Thursday, July 13, 2017

The Reasons Your Budget Isn't Working

Do you make a budget on a regular basis? Have you got good intentions to get your finances in order, but still find that you’re way off every time you approach the end of the month? Budgeting is really beneficial for those who want to take control of their money, but it doesn’t work unless it’s done properly. If your budget isn’t panning out quite as you planned, and you find that your figures aren’t adding up, here are some reasons why. 

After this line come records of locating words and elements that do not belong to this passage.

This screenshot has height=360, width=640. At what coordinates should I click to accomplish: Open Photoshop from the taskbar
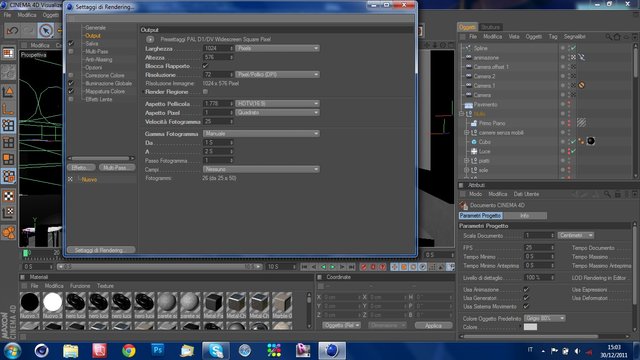tap(158, 350)
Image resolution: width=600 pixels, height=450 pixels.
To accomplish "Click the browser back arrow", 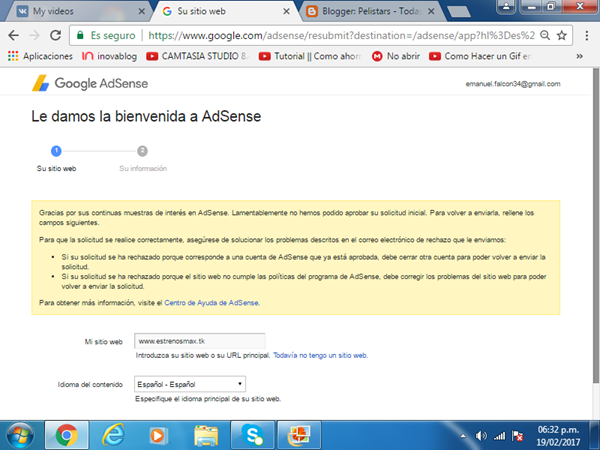I will coord(13,35).
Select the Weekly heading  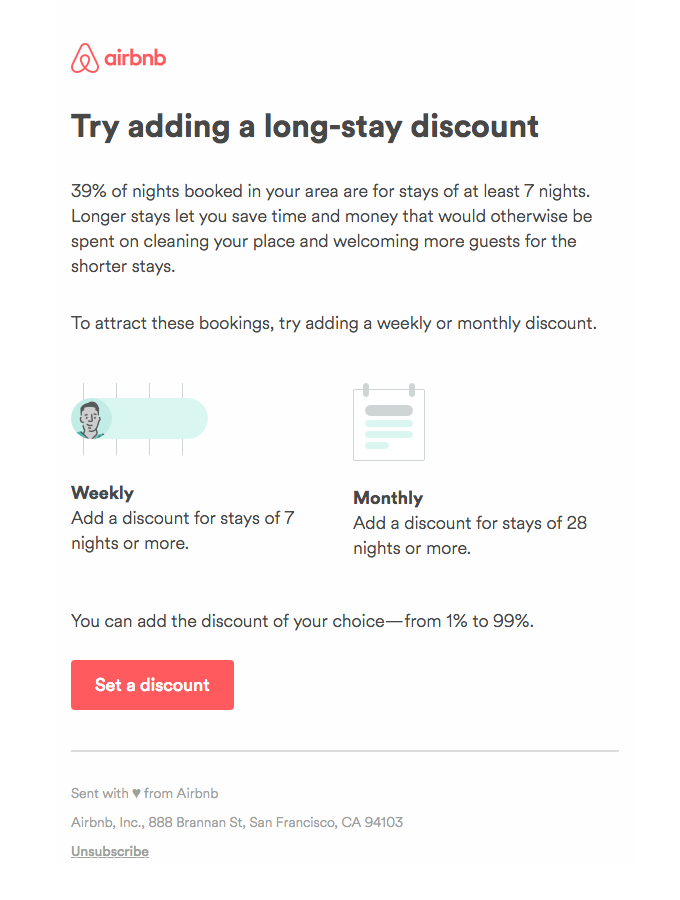[103, 492]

You’re not using accurate information 

Be honest. When you’re budgeting, do you input accurate information or do you use estimates? Even if you’re only slightly out, if you’re not on point with every single payment, this can make a massive difference when it comes to calculating how much you’re bringing in versus how much you’re spending. If you’ve underestimated, even by a couple of dollars on each entry, this can put you out by a considerable margin when it comes to totting up the total. Use a paystub maker to keep track of exactly how much you earn each month and itemize your outgoings. In most cases, you receive bills for your phone, TV package, and electricity a month in advance, so you can use the exact figure for your budget the following month. If you estimate that you spend $60 a month on gas at home and a bill comes for $100 because it’s winter and you’ve had the heating on, going on average payments isn’t going to work. 

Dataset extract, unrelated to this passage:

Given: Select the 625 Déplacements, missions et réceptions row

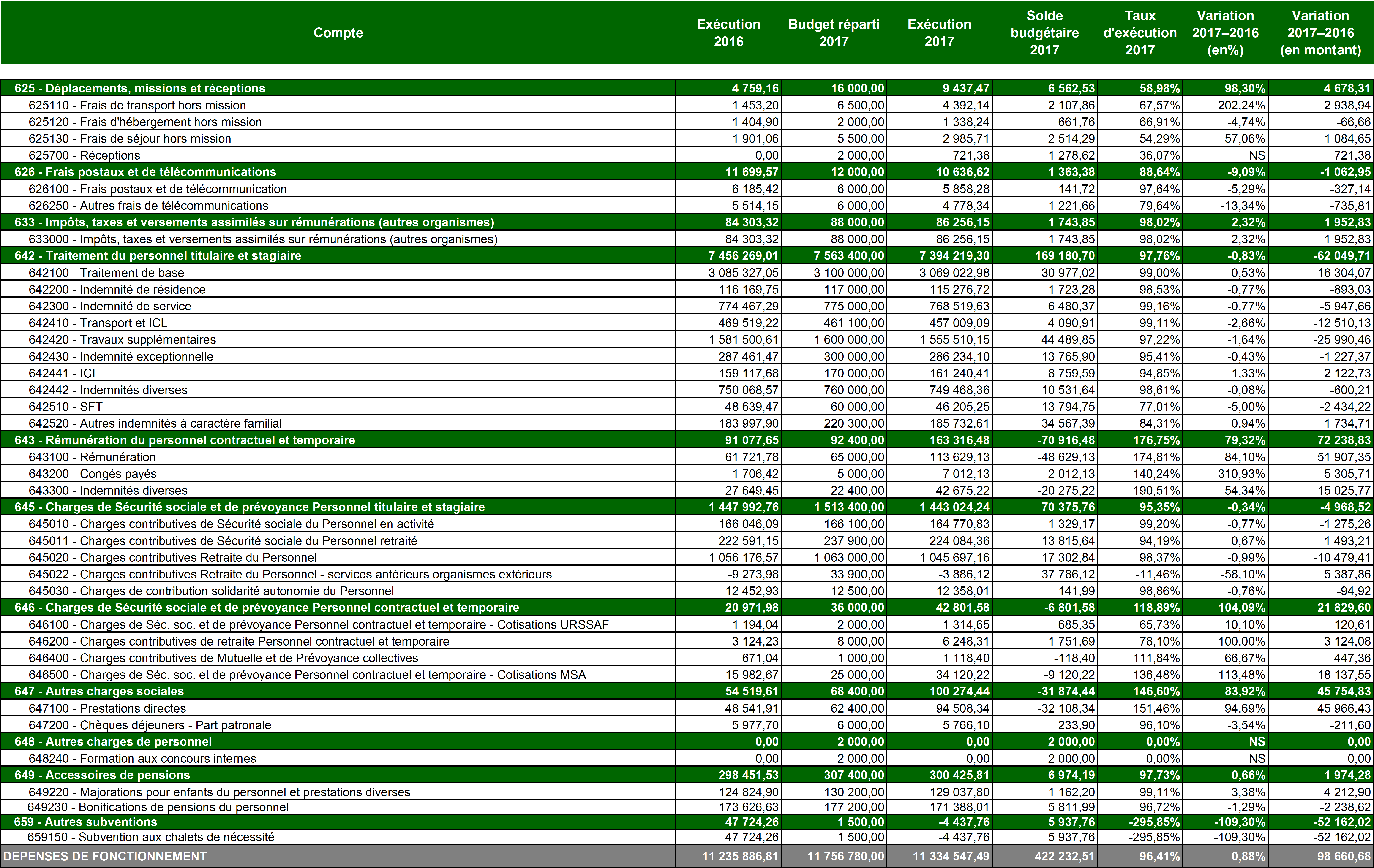Looking at the screenshot, I should click(x=140, y=88).
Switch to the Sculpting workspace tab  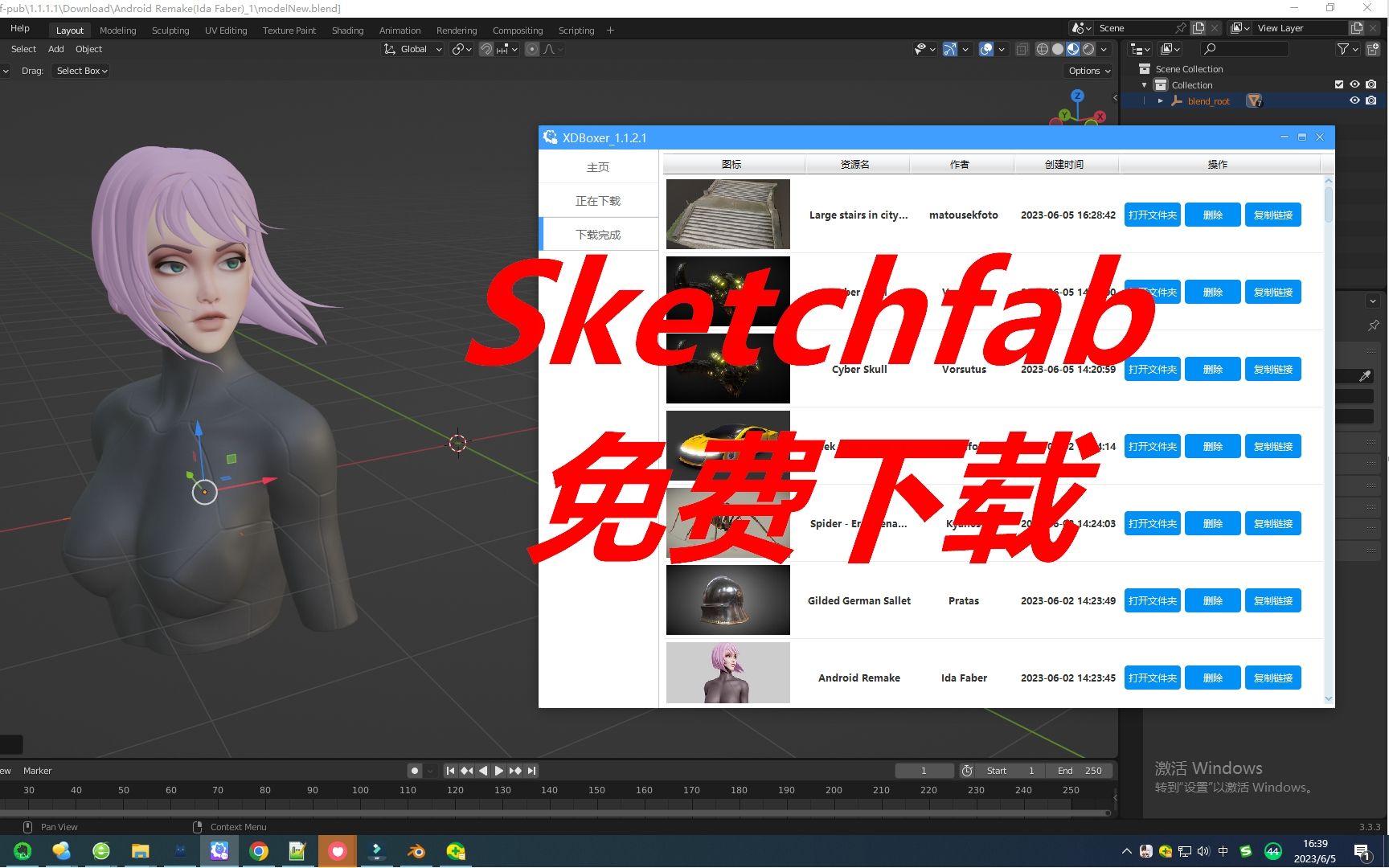[x=170, y=30]
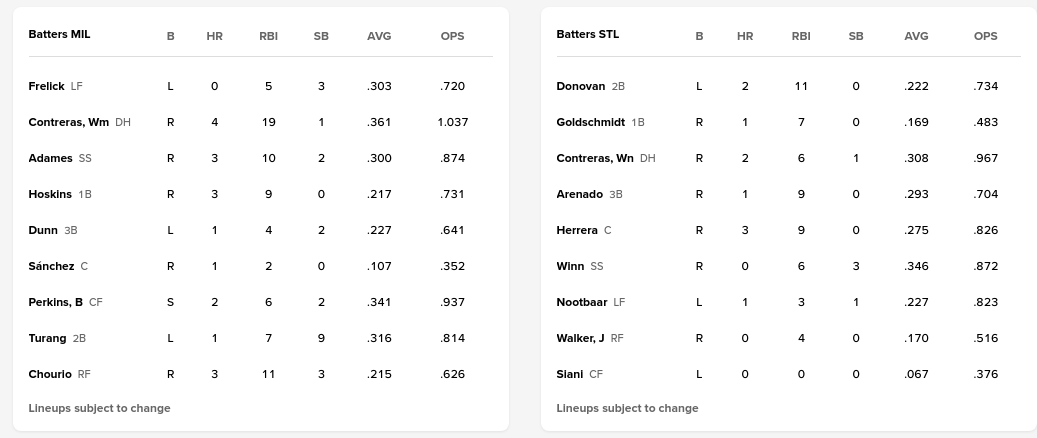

You’re not updating your budget

We all know that things can happen that can blow a budget out of the water, but even minor changes can make a difference. Update your budget as you go. If you’ve ended up spending more on a trip than you intended to, note down the revised figure. If you’re up to date, you’ll have a much better idea of how much you’ve got left to spend. Using a spreadsheet or an app will make it really easy to adjust your budget throughout the month. 

You’re being unrealistic 

When you put a budget together, it’s essential to be realistic. If you’re expecting to survive on a total expenditure $50 a week, you’re not going to be able to do this. It’s good to be frugal if you’re trying to save, but that shouldn’t come at a price. Use past budgets to determine how much you would normally spend, and base your new budget on that figure. If you usually spend $500 a month on groceries, it’s not going to be possible to reduce this to $200, but there may be savings you can make. Set the new budget at $400 and see how you get on. 

If you’ve been trying to budget without success, there may be some good reasons why. Budgeting can be incredibly beneficial, but you have to go about it in the right way to reap the rewards. Be realistic, use accurate, up to date information, and don’t forget to record any changes.